### [EXERCISE OBJECTIVE]
Working from the entries that follow, transcribe exactly and only the lines from the one with "Give a thumbs-up like to this profile" through the last, pictures excluded.

··········

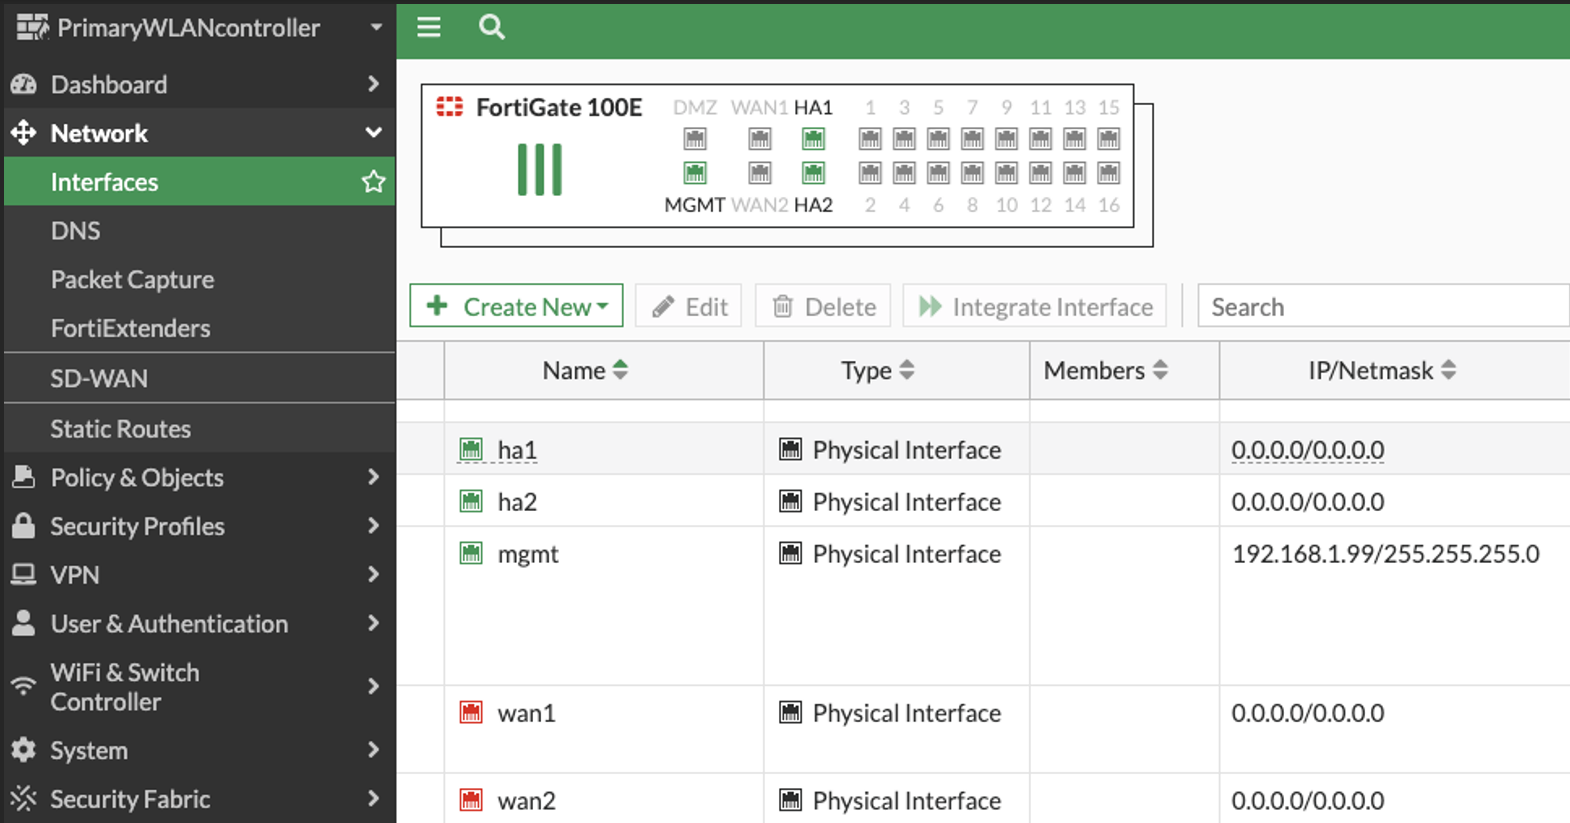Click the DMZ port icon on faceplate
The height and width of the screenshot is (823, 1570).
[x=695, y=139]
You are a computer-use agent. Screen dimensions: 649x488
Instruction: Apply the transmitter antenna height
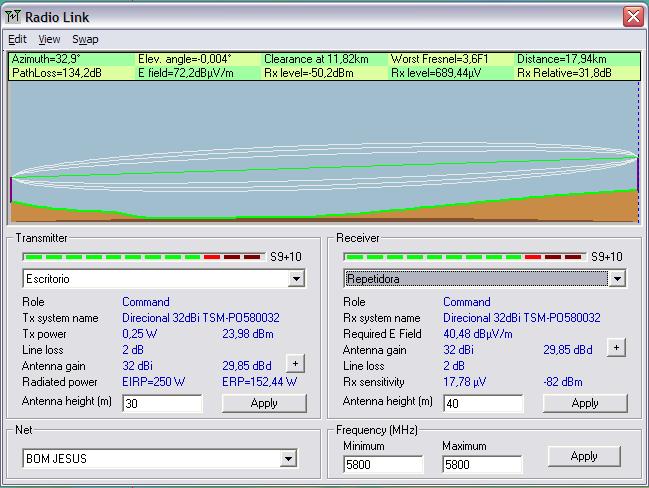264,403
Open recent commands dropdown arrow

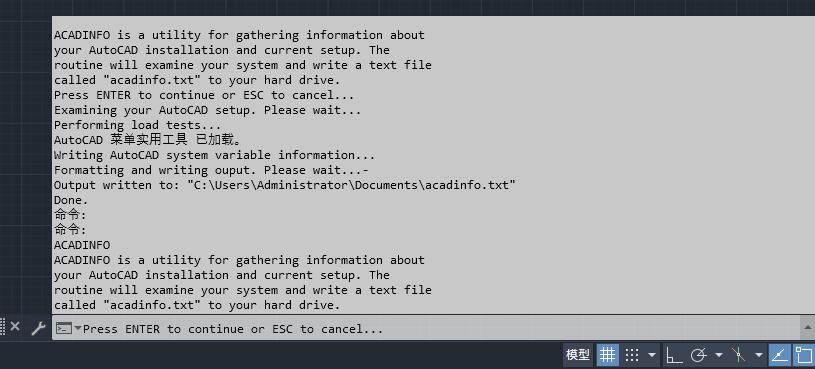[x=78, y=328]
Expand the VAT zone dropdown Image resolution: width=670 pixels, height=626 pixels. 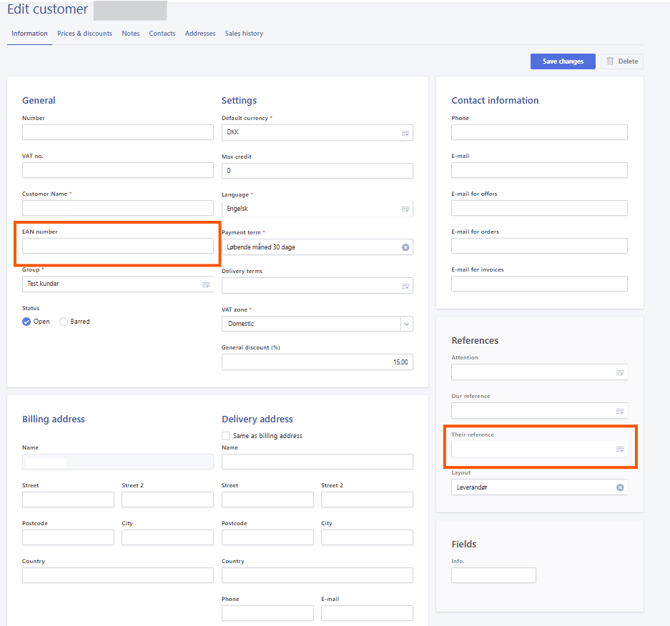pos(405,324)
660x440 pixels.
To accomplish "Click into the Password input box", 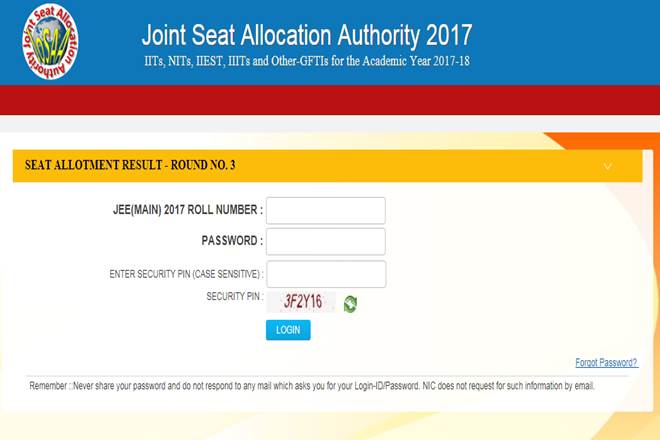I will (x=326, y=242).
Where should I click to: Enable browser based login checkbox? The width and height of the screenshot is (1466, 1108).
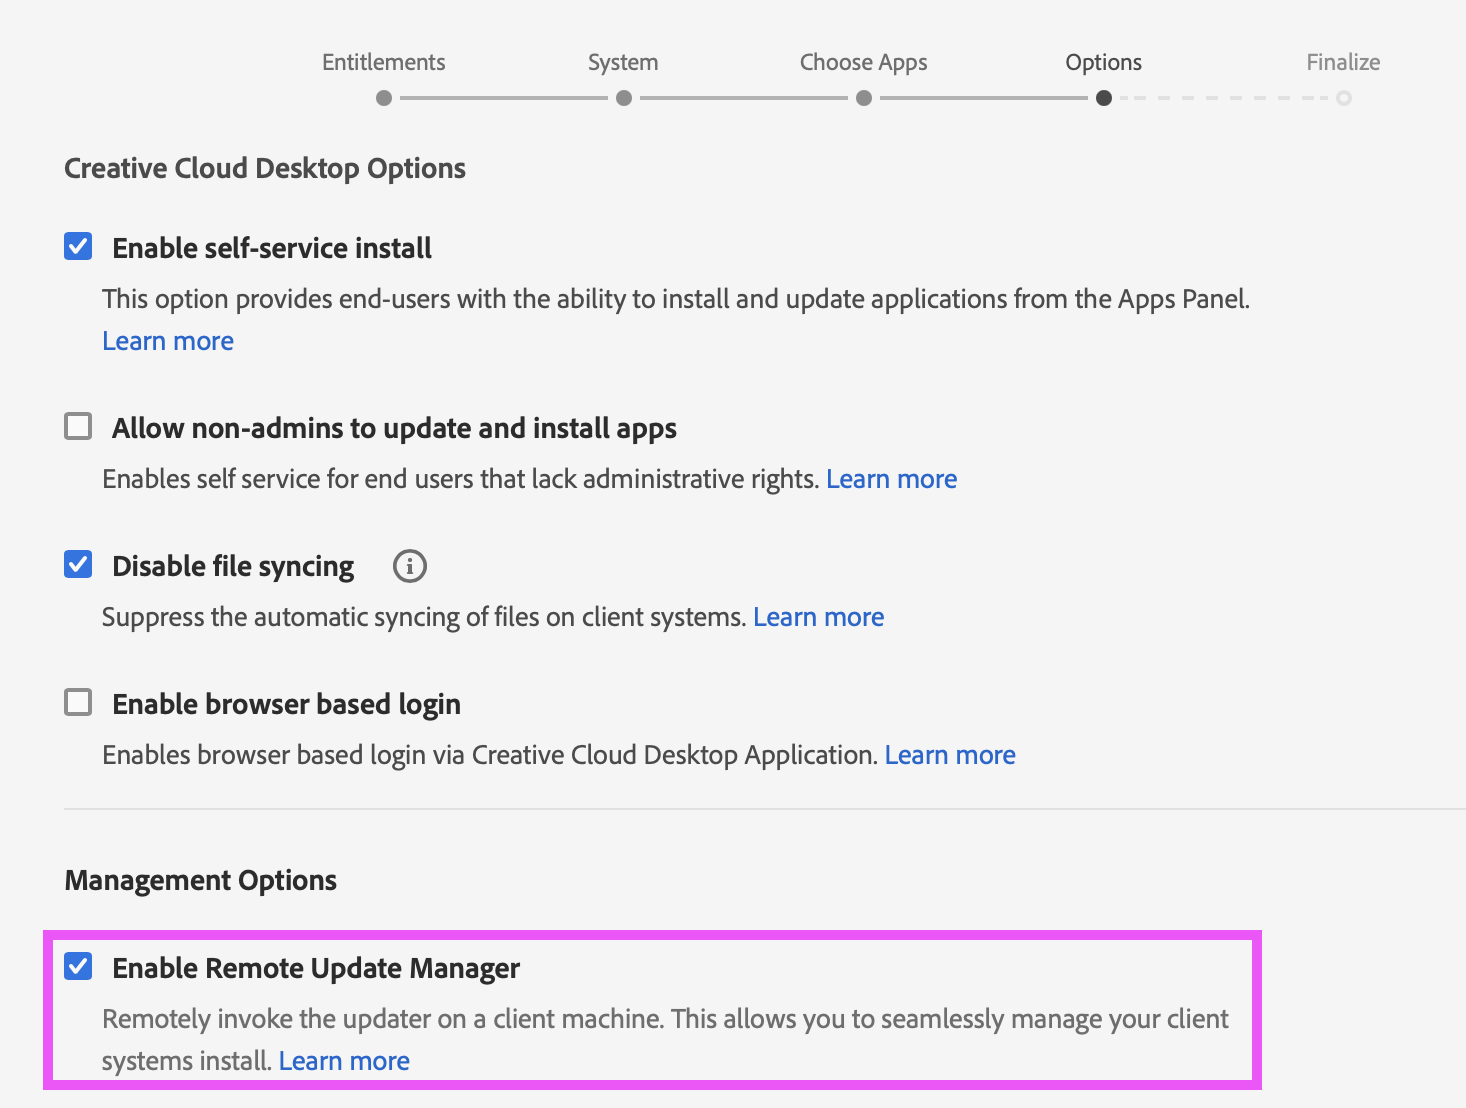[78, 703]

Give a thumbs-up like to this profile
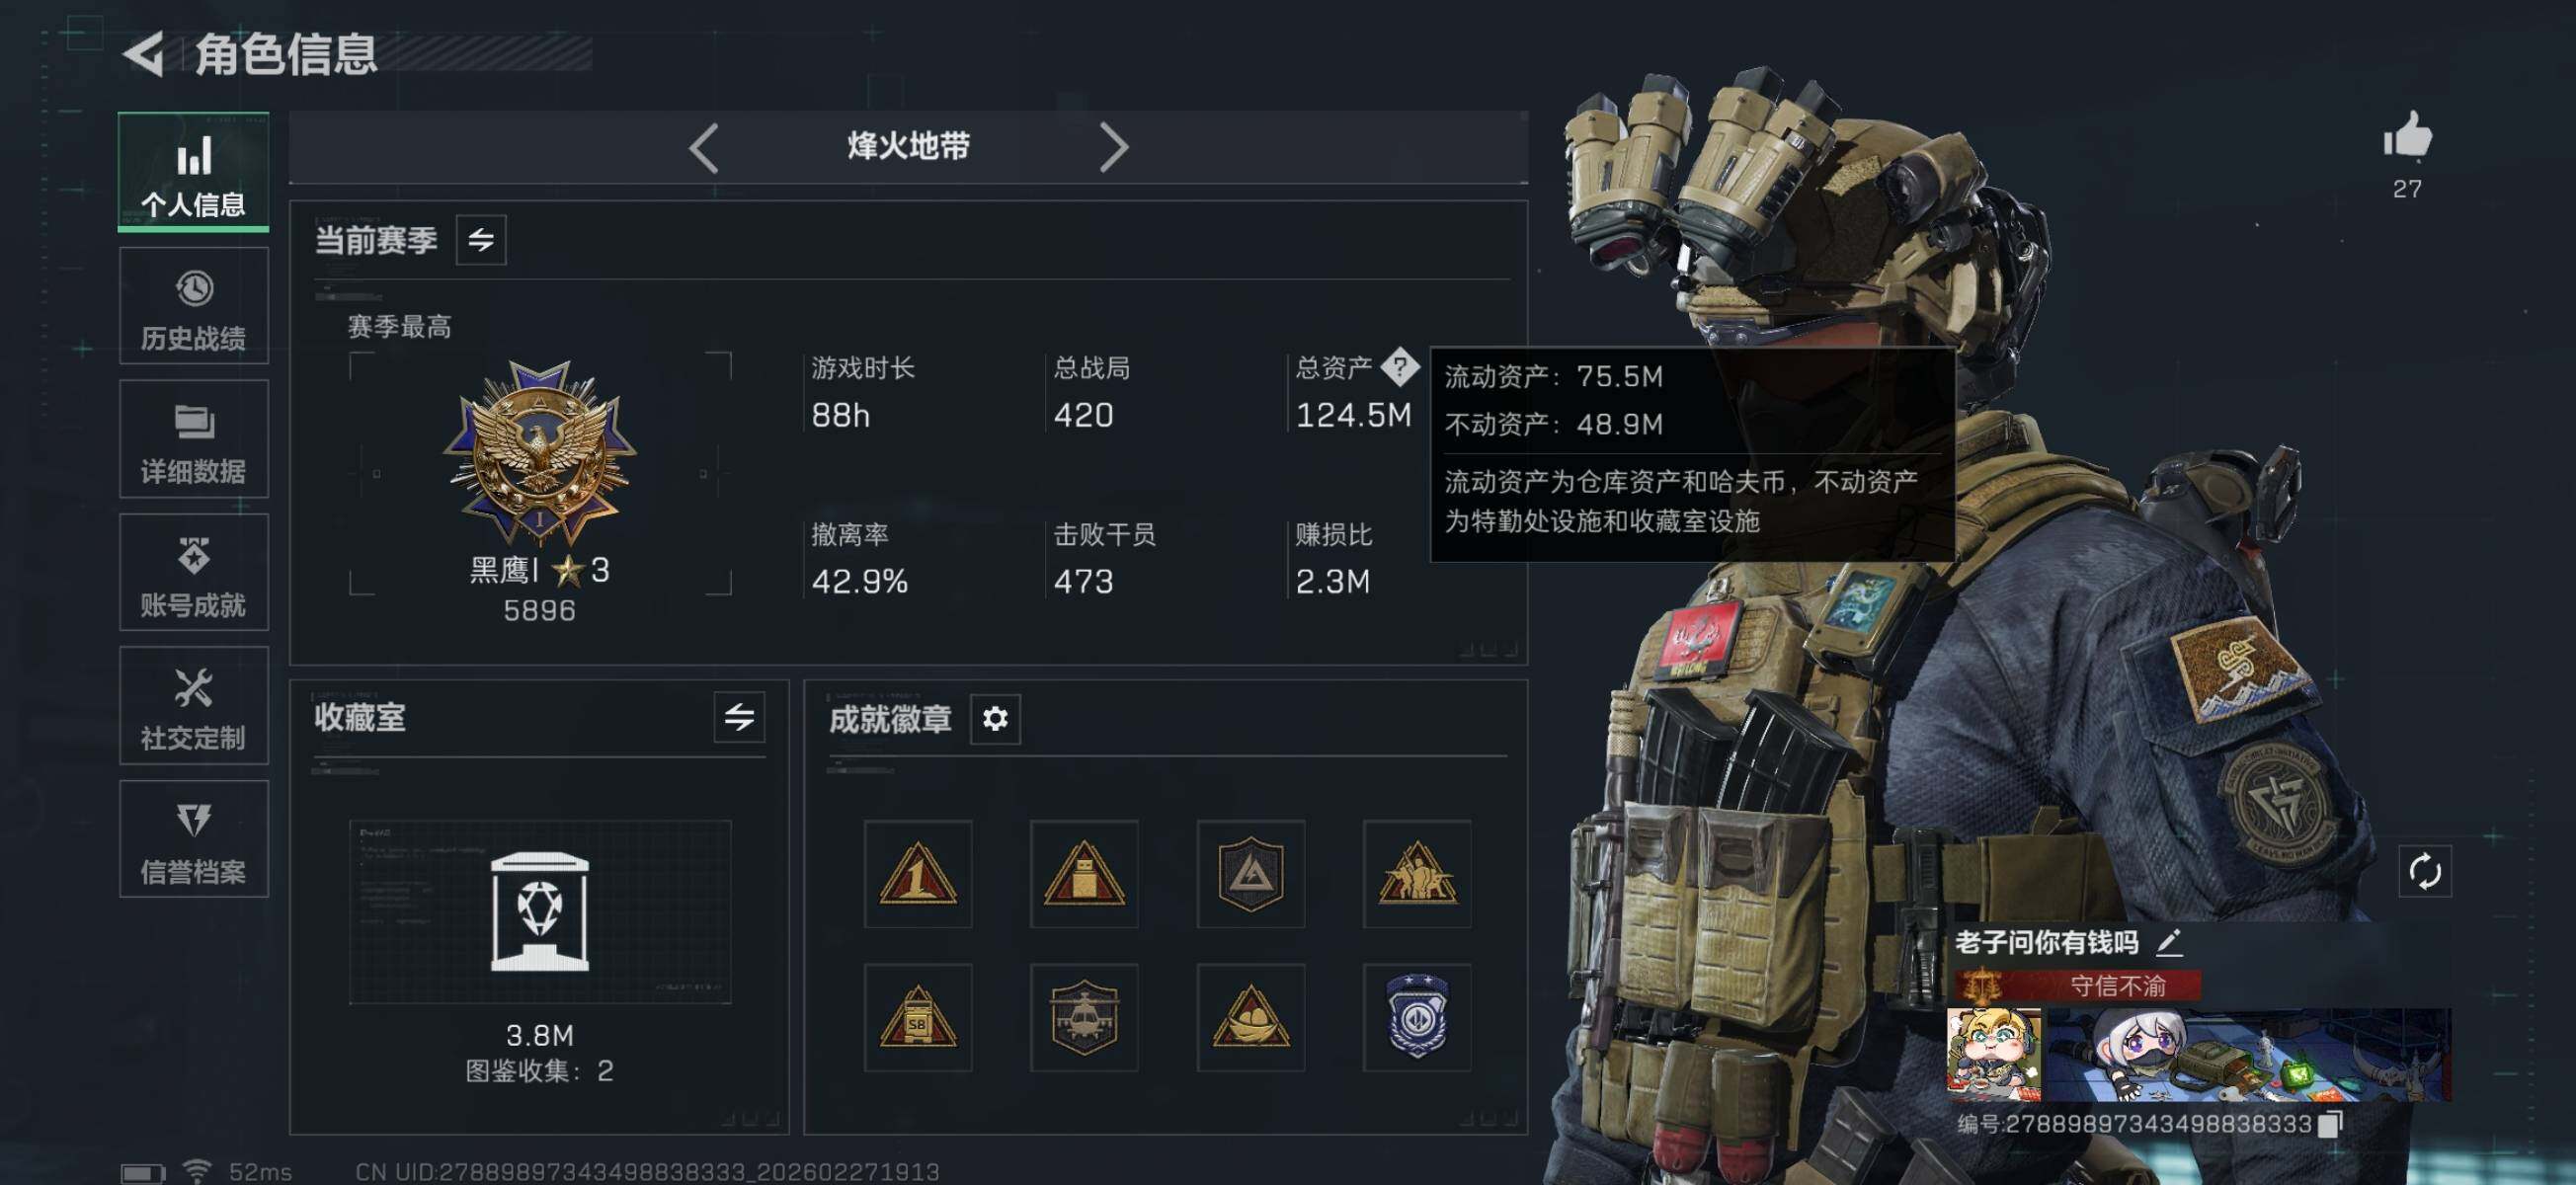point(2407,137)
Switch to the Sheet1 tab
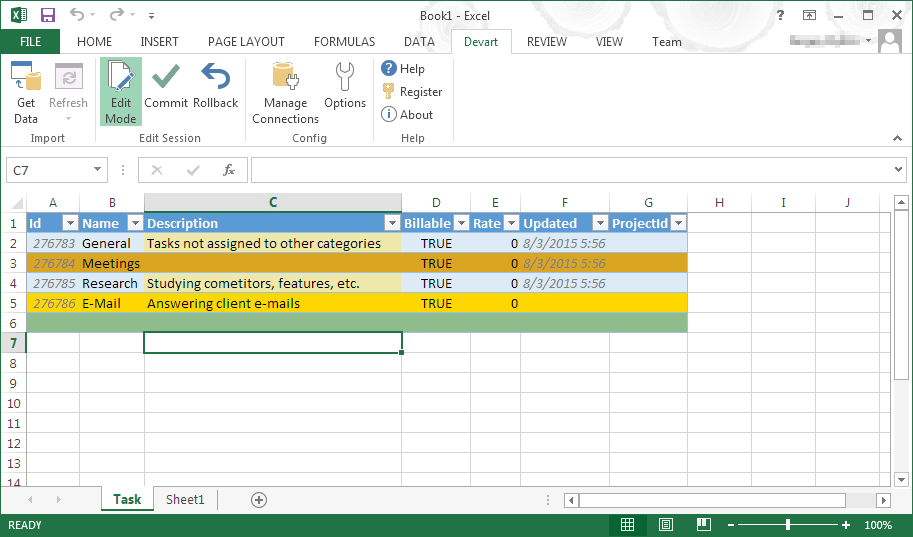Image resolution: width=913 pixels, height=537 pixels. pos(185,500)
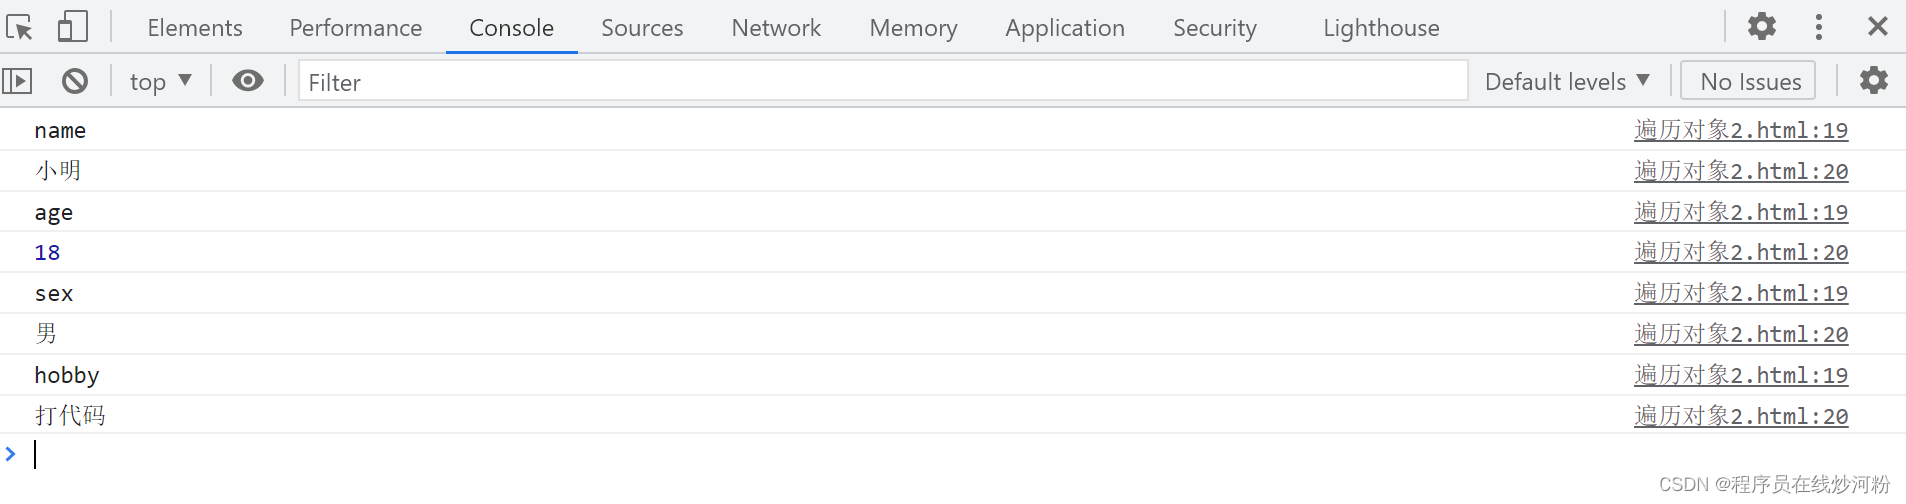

··········

### [ANSWER TO THIS TASK]
Give a thumbs-up like to this profile
point(2407,137)
Switch to the Sheet1 tab
Image resolution: width=913 pixels, height=537 pixels. pos(185,500)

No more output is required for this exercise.